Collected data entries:
________

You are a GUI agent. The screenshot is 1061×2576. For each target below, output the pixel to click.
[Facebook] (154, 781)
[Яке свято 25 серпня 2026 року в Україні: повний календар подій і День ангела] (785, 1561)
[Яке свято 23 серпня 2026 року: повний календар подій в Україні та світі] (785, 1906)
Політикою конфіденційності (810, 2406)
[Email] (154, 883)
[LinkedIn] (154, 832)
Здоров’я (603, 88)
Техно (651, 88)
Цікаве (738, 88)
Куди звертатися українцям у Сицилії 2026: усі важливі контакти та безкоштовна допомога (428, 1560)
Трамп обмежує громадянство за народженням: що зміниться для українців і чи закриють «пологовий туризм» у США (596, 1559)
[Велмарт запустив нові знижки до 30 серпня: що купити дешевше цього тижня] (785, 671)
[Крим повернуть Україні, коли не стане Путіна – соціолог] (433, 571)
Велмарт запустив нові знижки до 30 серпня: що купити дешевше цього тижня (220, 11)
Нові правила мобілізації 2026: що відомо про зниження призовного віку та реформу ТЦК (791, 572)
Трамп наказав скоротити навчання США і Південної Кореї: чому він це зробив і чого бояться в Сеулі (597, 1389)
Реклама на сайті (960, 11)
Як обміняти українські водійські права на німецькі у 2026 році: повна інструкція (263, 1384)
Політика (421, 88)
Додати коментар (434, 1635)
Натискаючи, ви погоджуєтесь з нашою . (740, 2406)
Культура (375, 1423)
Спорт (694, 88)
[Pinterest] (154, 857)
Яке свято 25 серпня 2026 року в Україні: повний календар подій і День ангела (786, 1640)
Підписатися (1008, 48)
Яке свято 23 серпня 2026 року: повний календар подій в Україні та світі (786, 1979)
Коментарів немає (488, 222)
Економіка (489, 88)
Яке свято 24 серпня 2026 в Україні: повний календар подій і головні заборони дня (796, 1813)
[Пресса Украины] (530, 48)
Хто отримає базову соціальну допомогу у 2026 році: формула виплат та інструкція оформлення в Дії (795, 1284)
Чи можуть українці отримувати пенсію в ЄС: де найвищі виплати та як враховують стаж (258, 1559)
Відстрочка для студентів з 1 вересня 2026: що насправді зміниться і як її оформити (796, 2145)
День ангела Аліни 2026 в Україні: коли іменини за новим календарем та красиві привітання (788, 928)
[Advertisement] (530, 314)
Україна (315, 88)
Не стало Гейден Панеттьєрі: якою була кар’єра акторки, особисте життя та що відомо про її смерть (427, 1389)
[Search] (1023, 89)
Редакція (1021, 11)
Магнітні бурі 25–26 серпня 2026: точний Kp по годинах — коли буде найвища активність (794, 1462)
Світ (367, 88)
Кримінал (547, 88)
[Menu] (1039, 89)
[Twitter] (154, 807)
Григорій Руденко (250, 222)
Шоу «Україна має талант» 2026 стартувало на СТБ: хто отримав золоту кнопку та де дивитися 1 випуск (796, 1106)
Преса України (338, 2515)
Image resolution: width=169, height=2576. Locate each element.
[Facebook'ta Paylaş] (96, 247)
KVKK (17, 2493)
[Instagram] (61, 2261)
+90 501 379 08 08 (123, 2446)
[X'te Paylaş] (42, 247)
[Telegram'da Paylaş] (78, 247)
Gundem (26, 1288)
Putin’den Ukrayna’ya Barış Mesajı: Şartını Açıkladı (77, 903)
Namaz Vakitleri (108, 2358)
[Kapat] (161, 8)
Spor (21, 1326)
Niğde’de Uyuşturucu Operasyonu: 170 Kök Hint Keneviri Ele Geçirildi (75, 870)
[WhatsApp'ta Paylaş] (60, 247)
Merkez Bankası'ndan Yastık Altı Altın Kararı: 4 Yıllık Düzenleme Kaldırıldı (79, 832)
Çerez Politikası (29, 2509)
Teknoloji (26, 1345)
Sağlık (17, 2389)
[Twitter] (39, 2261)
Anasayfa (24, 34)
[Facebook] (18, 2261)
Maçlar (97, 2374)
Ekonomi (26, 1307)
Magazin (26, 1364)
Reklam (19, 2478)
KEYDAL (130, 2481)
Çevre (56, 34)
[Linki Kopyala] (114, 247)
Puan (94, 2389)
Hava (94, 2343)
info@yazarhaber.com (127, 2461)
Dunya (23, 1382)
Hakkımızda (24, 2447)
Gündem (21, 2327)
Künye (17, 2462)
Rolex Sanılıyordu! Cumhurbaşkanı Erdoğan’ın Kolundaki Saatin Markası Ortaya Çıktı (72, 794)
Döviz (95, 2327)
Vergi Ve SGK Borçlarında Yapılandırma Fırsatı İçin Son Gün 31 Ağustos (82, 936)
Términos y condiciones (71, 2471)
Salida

________

From the records above, copy each line in which the string "ангела" occurs.

Exercise answer:
[Яке свято 25 серпня 2026 року в Україні: повний календар подій і День ангела] (785, 1561)
Яке свято 25 серпня 2026 року в Україні: повний календар подій і День ангела (786, 1640)
День ангела Аліни 2026 в Україні: коли іменини за новим календарем та красиві привітання (788, 928)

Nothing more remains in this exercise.